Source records

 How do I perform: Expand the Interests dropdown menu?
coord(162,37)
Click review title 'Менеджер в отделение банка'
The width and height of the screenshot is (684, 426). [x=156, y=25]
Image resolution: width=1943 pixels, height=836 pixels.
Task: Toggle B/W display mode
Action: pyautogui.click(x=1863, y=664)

PROBLEM STATEMENT:
Rewrite these items, replacing "dropdown menu" with "drop-down list" and leaving everything else as it is.

COMPLETED EXERCISE:
 How do I perform: Expand the Interests drop-down list?
coord(162,37)
Click review title 'Менеджер в отделение банка'
The width and height of the screenshot is (684, 426). [x=156, y=25]
Image resolution: width=1943 pixels, height=836 pixels.
Task: Toggle B/W display mode
Action: pyautogui.click(x=1863, y=664)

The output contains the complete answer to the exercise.